§ PROBLEM STATEMENT:
Could you retype every line of the data underneath without altering anything?

§ SUPPLIED RECORDS:
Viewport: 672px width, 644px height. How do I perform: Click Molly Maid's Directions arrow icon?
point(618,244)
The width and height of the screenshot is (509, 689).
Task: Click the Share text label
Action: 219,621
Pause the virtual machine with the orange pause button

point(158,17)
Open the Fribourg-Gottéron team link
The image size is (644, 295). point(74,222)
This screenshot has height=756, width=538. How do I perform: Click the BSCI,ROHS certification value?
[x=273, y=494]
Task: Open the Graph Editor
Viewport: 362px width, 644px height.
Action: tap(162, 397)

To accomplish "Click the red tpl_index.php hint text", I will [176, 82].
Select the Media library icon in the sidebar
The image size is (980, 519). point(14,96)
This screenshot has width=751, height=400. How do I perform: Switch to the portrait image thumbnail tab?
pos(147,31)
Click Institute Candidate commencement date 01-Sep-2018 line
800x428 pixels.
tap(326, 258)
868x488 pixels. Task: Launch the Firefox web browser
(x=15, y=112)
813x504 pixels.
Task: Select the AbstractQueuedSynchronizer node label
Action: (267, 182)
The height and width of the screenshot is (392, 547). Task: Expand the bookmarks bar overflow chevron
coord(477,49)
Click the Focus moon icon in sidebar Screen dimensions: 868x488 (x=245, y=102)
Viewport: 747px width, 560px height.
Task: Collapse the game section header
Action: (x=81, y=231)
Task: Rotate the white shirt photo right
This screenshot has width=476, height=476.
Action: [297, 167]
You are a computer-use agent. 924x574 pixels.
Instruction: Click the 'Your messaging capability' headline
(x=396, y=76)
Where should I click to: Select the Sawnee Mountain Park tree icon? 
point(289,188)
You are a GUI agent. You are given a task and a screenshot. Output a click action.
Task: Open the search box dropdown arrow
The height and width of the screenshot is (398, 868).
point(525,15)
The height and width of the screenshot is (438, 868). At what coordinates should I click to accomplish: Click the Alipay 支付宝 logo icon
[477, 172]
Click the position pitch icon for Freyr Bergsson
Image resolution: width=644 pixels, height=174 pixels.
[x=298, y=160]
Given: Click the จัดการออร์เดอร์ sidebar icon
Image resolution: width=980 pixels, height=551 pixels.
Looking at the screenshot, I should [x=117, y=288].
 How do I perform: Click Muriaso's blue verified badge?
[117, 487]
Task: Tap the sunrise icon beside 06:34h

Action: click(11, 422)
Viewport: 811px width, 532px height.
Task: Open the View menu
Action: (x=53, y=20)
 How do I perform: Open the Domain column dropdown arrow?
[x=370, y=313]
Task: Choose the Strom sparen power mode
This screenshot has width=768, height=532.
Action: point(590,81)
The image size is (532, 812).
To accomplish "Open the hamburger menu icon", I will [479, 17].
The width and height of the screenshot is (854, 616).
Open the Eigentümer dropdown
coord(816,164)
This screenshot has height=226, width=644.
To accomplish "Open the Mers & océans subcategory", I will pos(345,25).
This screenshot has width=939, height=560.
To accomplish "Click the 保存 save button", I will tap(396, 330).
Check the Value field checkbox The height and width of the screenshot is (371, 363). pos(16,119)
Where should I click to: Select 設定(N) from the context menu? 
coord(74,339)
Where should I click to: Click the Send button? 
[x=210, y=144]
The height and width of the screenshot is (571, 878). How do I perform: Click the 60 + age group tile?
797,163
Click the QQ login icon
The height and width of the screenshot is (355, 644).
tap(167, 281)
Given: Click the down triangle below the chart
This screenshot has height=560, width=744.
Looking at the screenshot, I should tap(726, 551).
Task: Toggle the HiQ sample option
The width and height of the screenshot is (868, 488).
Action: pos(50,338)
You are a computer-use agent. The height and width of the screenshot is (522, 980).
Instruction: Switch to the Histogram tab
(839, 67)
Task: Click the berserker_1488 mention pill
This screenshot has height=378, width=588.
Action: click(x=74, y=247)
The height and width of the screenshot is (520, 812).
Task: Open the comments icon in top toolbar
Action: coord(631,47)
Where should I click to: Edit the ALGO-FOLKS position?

§ EXERCISE SOLUTION:
Viewport: 672px width, 644px height. How do I perform: Click Molly Maid's Directions arrow icon?
point(618,244)
The width and height of the screenshot is (509, 689).
Task: Click the Share text label
Action: 219,621
Pause the virtual machine with the orange pause button

point(158,17)
Open the Fribourg-Gottéron team link
The image size is (644, 295). point(74,222)
This screenshot has height=756, width=538. How do I perform: Click the BSCI,ROHS certification value?
[x=273, y=494]
Task: Open the Graph Editor
Viewport: 362px width, 644px height.
Action: tap(162, 397)

To accomplish "Click the red tpl_index.php hint text", I will [176, 82].
Select the Media library icon in the sidebar
The image size is (980, 519). point(14,96)
This screenshot has width=751, height=400. How do I perform: Switch to the portrait image thumbnail tab?
pos(147,31)
Click Institute Candidate commencement date 01-Sep-2018 line
800x428 pixels.
tap(326, 258)
868x488 pixels. Task: Launch the Firefox web browser
(x=15, y=112)
813x504 pixels.
Task: Select the AbstractQueuedSynchronizer node label
Action: (267, 182)
The height and width of the screenshot is (392, 547). Task: Expand the bookmarks bar overflow chevron
coord(477,49)
Click the Focus moon icon in sidebar Screen dimensions: 868x488 (x=245, y=102)
Viewport: 747px width, 560px height.
Task: Collapse the game section header
Action: (x=81, y=231)
Task: Rotate the white shirt photo right
This screenshot has width=476, height=476.
Action: [297, 167]
You are a computer-use agent. 924x574 pixels.
Instruction: Click the 'Your messaging capability' headline
(x=396, y=76)
Where should I click to: Select the Sawnee Mountain Park tree icon? 
point(289,188)
You are a GUI agent. You are given a task and a screenshot. Output a click action.
Task: Open the search box dropdown arrow
The height and width of the screenshot is (398, 868).
point(525,15)
The height and width of the screenshot is (438, 868). At what coordinates should I click to accomplish: Click the Alipay 支付宝 logo icon
[477, 172]
Click the position pitch icon for Freyr Bergsson
Image resolution: width=644 pixels, height=174 pixels.
[x=298, y=160]
Given: Click the จัดการออร์เดอร์ sidebar icon
Image resolution: width=980 pixels, height=551 pixels.
Looking at the screenshot, I should [x=117, y=288].
 How do I perform: Click Muriaso's blue verified badge?
[117, 487]
Task: Tap the sunrise icon beside 06:34h

Action: click(11, 422)
Viewport: 811px width, 532px height.
Task: Open the View menu
Action: (x=53, y=20)
 How do I perform: Open the Domain column dropdown arrow?
[x=370, y=313]
Task: Choose the Strom sparen power mode
This screenshot has width=768, height=532.
Action: point(590,81)
The image size is (532, 812).
To accomplish "Open the hamburger menu icon", I will [479, 17].
The width and height of the screenshot is (854, 616).
Open the Eigentümer dropdown
coord(816,164)
This screenshot has height=226, width=644.
To accomplish "Open the Mers & océans subcategory", I will pos(345,25).
This screenshot has width=939, height=560.
To accomplish "Click the 保存 save button", I will tap(396, 330).
Check the Value field checkbox The height and width of the screenshot is (371, 363). pos(16,119)
Where should I click to: Select 設定(N) from the context menu? 
coord(74,339)
Where should I click to: Click the Send button? 
[x=210, y=144]
The height and width of the screenshot is (571, 878). How do I perform: Click the 60 + age group tile?
797,163
Click the QQ login icon
The height and width of the screenshot is (355, 644).
tap(167, 281)
Given: Click the down triangle below the chart
This screenshot has height=560, width=744.
Looking at the screenshot, I should tap(726, 551).
Task: Toggle the HiQ sample option
The width and height of the screenshot is (868, 488).
Action: pos(50,338)
You are a computer-use agent. The height and width of the screenshot is (522, 980).
Instruction: Switch to the Histogram tab
(839, 67)
Task: Click the berserker_1488 mention pill
This screenshot has height=378, width=588.
Action: click(x=74, y=247)
The height and width of the screenshot is (520, 812).
Task: Open the comments icon in top toolbar
Action: coord(631,47)
Where should I click to: Edit the ALGO-FOLKS position?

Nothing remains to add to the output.